Anyway, it was nice to be able to clean and not have the stress of cooking too. We had a relaxing day and enjoyed watching some football and movies later in the night. Michelle has gotten me hooked on the sitcom Reba.
I never watched it before, and she had taped a couple episodes and we watched them together last night. It was so funny, we were just laughing our heads off.
I’m re-reading the Anne of Green Gables series for about the 20th time. I like read the series every year of so. My grandma introduced me to Anne when I was about twelve, and I read that book over and over not knowing that a whole series was hiding from my view.
Over the years I have collected all eight books, as well as many other Lucy Maud novels, and they are among some of my prized books in our home library.
All of those characters are like old friends to me. With my favorites being Susan Baker, Anne’s son Walter, and little six year old Davy keith, who provides the humor in the hilarious parts of Ann of Avonlea.
I love those books because I can trust them. I dont’ have to worry about my mind being assaulted with ugly images or foul language.
I feel the same way about most of my favorite authors. Laura Ingalls Wilder, Jane Austen, Chaim Potok, Orson Scott Card (I know, Orson can write funky and strange, but I still love his books, especially the Alvin and Ender Series), Tolkien, Rand, C. S. Lewis etc..
Lucy Maud Montgomery understood people. She knew and eloquently described the way men and women think and feel. The depths of her understanding of human nature continues to astound me as I mature and read and re-read those novels.
I wept just as hard as ever I did as a teen when I read of Matthews death yesterday. As I finished up that novel it felt like I had just enjoyed a wonderful meal, it was so nourishing to my soul to spend some time on Prince Edward island with those wonderful characters.
The main goal of our home schooling efforts was to teach our children to love to read and to love books! I often find my kids tucked away in some quiet corner of the house immersed in a book, and it is so fun to share good reading with them.
Andrew recently introduced me to the Eragon series of books and we have been enjoying the story together. I was amazed when he received some money for his birthday and wanted to spend it on the hard cover version of Eragon and its sequel.
We are planning to be at the theatre on the opening day of the Eragon movie in a couple weeks. Several times the children have mentioned that the books are always better than the movies, and this has thrilled me to know that they understand the limitations of the screen.
While it is fun to watch, to truly get into the minds of the characters in books you have to read.
I need to run, we are getting ready to attend the temple this morning.

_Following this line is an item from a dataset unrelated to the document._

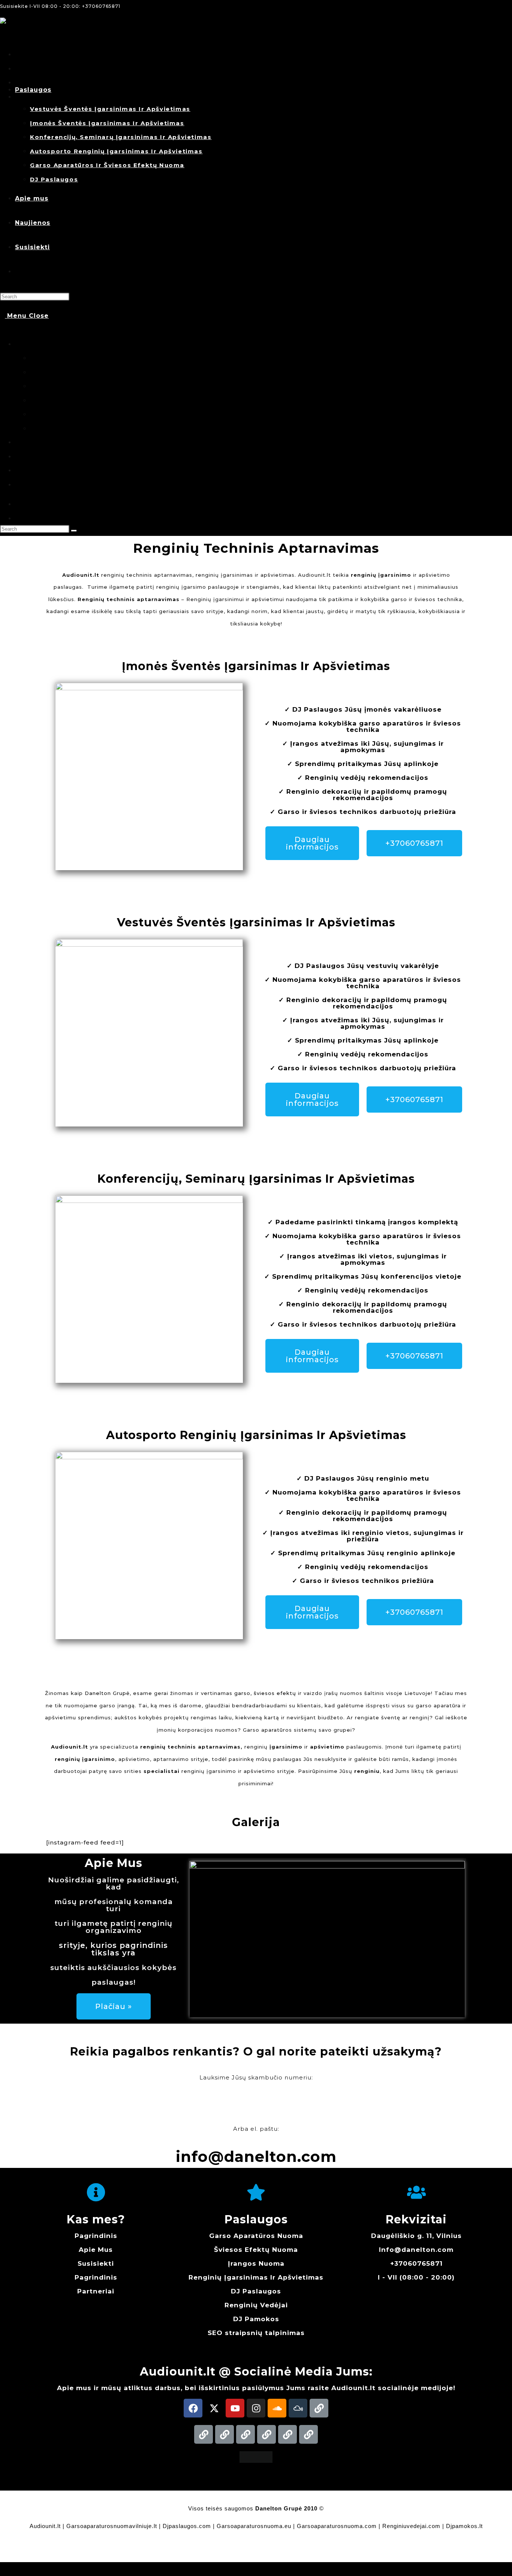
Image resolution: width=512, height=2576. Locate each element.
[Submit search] (73, 530)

This summer I will be teaching our four oldest children some basic meal planning and food budgeting.
Our experiment is going to include five days of lunch prep for each child. Michelle, Allison, Jeffrey, and Andrew will each be given five days and $100.00 to prepare a five course meal for our family of seven.
Each meal will include an appetizer, salad, soup, main dish (w/ protein, carb and vegetable), and dessert. Each serving must contain at least 25 grams of protein and the meal must cost less than $20.00 to prepare for the whole family. The children will be encouraged to use our food storage for basic ingredients, but will be required to do most of the cooking from scratch – with just a little help from mom.
I will continue to prepare breakfast and a light supper during the month of July, but the point of this experiment is to take our cooking/teaching to a higher level in terms of nutritional content and staying within a budget.
Paul works from home and most of us like to eat our main meal in the middle of the day, so this month of July is an ideal time to have our adventures in cooking.